Description of problem: When 300 block PVCs are created in a for loop in a CNS system, a lot of block devices are created with 0 GB size with no actual values set. This leads to a mismatch in the volume count between heketi and the actual gluster-block device list. Out of the 3 block hosting volumes available, this issue is seen only on 'vol_3589da219d6536edb00cf7b533976e25' block hosting volume.

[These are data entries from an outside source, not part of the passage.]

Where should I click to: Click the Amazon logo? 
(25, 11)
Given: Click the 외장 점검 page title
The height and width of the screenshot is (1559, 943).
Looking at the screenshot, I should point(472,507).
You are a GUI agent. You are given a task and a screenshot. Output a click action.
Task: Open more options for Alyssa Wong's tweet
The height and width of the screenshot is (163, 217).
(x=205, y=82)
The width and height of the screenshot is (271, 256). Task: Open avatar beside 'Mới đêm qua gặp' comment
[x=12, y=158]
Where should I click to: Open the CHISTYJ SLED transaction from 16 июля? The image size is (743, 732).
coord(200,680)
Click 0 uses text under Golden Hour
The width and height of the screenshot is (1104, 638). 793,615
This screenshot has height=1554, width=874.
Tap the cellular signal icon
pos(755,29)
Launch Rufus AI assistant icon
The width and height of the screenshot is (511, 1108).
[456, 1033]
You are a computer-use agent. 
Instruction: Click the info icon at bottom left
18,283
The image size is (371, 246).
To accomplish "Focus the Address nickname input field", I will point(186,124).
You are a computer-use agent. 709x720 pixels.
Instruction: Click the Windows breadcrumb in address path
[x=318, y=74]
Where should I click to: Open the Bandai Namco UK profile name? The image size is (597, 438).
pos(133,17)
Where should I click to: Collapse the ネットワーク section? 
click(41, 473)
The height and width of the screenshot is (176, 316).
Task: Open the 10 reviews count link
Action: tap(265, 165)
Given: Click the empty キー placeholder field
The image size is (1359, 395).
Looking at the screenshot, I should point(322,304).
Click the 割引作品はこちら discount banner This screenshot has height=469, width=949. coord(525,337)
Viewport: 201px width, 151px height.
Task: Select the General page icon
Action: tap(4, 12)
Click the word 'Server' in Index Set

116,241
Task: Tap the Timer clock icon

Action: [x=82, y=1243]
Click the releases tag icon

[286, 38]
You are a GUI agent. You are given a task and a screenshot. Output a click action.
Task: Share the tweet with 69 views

NAME: blockvol_500485782ebda0fdffa05fbea3c53da2 VOLUME: GBID: SIZE: 0.0 B HA: 0 PASSWORD: EXPORTED ON: NAME: blockvol_07d566097b87535f30d6c37dde268780 VOLUME: GBID: SIZE: 0.0 B HA: 0 PASSWORD: EXPORTED ON: [kubeexec] ERROR 2018/08/19 14:17:47 /src/github.com/heketi/heketi/executors/kubeexec/kubeexec.go:242: Failed to run command [gluster-block create vol_3589da219d6536edb00cf7b533976e25/blockvol_500485782ebda0fdff a05fbea3c53da2 ha 3 auth enable prealloc full 10.70.46.152,10.70.47.54,10.70.47.183 1GiB --json] on glusterfs-storage-nr58s: Err[command terminated with exit code 255]: Stdout [{ "RESULT": "FAIL", "errCode": 25 5, "errMsg": "Failed to update transaction log for vol_3589da219d6536edb00cf7b533976e25\/blockvol_500485782ebda0fdffa05fbea3c53da2[No space left on device]" } This could posibly due to heketi not having the right data of free space and available space. Version-Release number of selected component (if applicable): gluster-block-0.2.1-24.el7rhgs.x86_64 heketi-7.0.0-6.el7rhgs.x86_64 How reproducible: 1/1 - Tried only once Steps to Reproduce: 1. create 300 block hosting devices in a for loop - for i in {1..300}; do oc new-app mongodb-persistent-template.json --param=DATABASE_SERVICE_NAME=mongodb-block-$i --param=VOLUME_CAPACITY=1Gi; done Actual results: Lot of block devices with 0GB created, mismatch in heketi & block device count Expected results: no mismatch & clean up of block devices on failure should be taken care Additional info:
Created attachment 1476922 [details] heketi_logs
Created attachment 1476923 [details] volume_information
Created attachment 1477857 [details] db_dump
ACK, this is a blocker. we need to fix it. This is not a regression by the recent fixes. This is an older bug. According to John, who will provide details, it's heketi updating the free space calculation too late.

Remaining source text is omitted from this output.